* Task description *
Reproduce verbatim the entries starting at the line containing "Image resolution: width=676" and ending at the line containing "Action: (x=442, y=224)", including both of those lines.

>> Start Records

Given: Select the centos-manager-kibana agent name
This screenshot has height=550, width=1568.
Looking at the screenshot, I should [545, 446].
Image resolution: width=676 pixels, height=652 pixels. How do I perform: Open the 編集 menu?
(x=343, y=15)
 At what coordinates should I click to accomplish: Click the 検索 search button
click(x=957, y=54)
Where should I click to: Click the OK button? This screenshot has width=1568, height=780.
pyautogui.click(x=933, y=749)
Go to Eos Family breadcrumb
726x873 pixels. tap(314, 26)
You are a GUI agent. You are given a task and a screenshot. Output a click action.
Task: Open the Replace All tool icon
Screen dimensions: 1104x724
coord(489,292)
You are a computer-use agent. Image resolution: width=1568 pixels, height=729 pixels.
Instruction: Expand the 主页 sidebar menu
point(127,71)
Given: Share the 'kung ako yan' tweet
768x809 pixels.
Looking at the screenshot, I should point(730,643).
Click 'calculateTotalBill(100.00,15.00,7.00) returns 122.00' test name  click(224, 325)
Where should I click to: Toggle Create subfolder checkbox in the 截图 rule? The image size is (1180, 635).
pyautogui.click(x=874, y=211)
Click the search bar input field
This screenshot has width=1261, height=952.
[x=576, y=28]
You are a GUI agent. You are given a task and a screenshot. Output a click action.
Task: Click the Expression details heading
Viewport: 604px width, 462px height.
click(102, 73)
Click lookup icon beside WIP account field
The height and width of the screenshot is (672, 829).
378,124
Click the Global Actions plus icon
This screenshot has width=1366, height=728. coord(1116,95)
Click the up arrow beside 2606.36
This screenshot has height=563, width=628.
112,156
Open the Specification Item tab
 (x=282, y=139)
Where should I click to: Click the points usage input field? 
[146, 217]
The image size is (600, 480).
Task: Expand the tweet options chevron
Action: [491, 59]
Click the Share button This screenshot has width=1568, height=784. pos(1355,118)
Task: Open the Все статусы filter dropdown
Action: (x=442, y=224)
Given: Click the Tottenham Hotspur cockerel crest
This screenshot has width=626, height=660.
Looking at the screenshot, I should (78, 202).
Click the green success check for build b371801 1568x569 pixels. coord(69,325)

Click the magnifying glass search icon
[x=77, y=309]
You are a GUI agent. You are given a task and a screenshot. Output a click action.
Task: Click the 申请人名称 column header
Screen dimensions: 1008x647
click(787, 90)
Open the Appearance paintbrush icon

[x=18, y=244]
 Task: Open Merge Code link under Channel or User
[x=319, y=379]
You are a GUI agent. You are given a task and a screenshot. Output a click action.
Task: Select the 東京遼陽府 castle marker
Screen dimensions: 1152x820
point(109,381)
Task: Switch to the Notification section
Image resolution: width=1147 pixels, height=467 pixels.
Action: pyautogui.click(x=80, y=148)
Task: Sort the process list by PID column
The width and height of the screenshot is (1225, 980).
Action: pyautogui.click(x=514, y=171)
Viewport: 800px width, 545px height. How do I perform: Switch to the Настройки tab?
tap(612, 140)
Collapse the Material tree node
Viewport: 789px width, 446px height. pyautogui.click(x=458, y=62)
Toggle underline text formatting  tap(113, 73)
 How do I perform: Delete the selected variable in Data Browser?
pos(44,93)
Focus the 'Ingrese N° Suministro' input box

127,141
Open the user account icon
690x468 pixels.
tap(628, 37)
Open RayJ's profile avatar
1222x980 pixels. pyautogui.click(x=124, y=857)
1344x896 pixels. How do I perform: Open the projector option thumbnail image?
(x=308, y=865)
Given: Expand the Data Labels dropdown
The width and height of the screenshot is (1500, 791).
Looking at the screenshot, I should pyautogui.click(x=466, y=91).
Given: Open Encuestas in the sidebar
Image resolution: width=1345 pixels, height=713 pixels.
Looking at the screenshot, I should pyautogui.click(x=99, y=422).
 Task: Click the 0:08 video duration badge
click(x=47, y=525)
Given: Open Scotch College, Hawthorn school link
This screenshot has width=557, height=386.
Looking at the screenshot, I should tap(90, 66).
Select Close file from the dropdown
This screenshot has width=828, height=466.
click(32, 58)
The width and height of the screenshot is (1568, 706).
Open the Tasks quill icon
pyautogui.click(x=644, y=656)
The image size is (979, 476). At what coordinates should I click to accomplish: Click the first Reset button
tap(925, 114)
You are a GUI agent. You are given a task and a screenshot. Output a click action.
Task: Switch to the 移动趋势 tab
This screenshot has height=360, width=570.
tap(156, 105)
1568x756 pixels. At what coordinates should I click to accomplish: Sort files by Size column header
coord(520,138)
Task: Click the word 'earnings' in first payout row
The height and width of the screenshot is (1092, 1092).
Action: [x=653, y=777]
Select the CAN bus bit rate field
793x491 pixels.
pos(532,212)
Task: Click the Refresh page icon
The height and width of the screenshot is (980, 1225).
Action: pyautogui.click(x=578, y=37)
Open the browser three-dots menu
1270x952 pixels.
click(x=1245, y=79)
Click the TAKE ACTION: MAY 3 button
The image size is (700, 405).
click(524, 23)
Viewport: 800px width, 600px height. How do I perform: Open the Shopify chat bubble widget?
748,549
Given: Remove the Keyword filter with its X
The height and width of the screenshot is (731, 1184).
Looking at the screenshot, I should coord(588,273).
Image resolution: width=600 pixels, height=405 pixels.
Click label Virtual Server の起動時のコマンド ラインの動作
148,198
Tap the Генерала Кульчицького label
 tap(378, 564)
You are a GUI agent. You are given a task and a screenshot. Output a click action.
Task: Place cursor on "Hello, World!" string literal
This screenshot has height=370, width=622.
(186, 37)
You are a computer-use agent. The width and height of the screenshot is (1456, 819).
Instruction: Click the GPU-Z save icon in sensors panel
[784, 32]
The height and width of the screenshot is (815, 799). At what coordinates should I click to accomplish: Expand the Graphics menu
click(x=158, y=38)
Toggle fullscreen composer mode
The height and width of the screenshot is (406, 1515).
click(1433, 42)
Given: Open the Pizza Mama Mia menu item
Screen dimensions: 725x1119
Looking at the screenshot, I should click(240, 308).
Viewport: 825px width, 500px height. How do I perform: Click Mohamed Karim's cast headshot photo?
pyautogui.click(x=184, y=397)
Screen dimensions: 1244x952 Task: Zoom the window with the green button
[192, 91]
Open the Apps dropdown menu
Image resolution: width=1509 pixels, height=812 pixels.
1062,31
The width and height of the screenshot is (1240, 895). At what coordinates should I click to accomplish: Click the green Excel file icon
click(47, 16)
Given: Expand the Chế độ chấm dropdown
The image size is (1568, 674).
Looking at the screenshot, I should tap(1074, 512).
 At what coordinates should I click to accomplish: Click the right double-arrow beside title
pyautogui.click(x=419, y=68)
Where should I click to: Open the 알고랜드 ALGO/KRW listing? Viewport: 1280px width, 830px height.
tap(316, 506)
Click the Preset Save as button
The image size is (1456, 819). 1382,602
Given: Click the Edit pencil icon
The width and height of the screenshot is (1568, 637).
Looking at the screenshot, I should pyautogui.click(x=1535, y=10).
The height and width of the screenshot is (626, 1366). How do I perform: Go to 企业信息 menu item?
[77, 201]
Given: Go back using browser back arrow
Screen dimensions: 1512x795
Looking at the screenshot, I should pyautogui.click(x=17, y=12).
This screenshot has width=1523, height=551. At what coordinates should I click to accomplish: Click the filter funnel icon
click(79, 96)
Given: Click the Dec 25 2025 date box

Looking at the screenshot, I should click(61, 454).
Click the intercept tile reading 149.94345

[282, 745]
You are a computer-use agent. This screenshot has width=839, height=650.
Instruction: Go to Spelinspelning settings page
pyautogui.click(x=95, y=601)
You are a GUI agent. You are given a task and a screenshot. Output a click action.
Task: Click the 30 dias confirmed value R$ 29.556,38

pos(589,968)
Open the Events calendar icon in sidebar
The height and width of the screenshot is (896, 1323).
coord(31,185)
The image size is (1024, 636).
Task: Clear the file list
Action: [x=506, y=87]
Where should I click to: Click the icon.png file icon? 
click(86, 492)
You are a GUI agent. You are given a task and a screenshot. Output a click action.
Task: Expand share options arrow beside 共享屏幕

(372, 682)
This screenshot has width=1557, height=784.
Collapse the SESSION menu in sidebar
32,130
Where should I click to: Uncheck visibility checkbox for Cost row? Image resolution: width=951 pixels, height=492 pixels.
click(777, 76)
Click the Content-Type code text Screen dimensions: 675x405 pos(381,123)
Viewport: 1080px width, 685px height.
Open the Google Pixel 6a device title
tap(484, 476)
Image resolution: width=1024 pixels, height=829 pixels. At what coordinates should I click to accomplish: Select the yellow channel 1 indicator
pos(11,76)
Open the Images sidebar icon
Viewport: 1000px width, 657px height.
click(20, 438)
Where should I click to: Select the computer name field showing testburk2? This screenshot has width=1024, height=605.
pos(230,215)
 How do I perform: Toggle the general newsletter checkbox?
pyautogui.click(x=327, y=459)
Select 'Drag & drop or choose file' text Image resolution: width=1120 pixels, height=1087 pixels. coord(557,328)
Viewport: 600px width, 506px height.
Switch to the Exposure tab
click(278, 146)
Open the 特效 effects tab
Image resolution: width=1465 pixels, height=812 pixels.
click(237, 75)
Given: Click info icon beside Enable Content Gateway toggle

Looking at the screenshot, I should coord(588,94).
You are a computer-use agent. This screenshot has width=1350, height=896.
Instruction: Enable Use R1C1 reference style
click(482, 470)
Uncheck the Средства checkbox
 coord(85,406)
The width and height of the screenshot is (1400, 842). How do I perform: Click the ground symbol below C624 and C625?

>> End Records

* Result *
Image resolution: width=676 pixels, height=652 pixels. How do I perform: Open the 編集 menu?
(x=343, y=15)
 At what coordinates should I click to accomplish: Click the 検索 search button
click(x=957, y=54)
Where should I click to: Click the OK button? This screenshot has width=1568, height=780.
pyautogui.click(x=933, y=749)
Go to Eos Family breadcrumb
726x873 pixels. tap(314, 26)
You are a GUI agent. You are given a task and a screenshot. Output a click action.
Task: Open the Replace All tool icon
Screen dimensions: 1104x724
coord(489,292)
You are a computer-use agent. Image resolution: width=1568 pixels, height=729 pixels.
Instruction: Expand the 主页 sidebar menu
point(127,71)
Given: Share the 'kung ako yan' tweet
768x809 pixels.
Looking at the screenshot, I should point(730,643).
Click 'calculateTotalBill(100.00,15.00,7.00) returns 122.00' test name  click(224, 325)
Where should I click to: Toggle Create subfolder checkbox in the 截图 rule? The image size is (1180, 635).
pyautogui.click(x=874, y=211)
Click the search bar input field
This screenshot has width=1261, height=952.
[x=576, y=28]
You are a GUI agent. You are given a task and a screenshot. Output a click action.
Task: Click the Expression details heading
Viewport: 604px width, 462px height.
click(102, 73)
Click lookup icon beside WIP account field
The height and width of the screenshot is (672, 829).
378,124
Click the Global Actions plus icon
This screenshot has width=1366, height=728. coord(1116,95)
Click the up arrow beside 2606.36
This screenshot has height=563, width=628.
112,156
Open the Specification Item tab
 (x=282, y=139)
Where should I click to: Click the points usage input field? 
[146, 217]
The image size is (600, 480).
Task: Expand the tweet options chevron
Action: [491, 59]
Click the Share button This screenshot has width=1568, height=784. pos(1355,118)
Task: Open the Все статусы filter dropdown
Action: (x=442, y=224)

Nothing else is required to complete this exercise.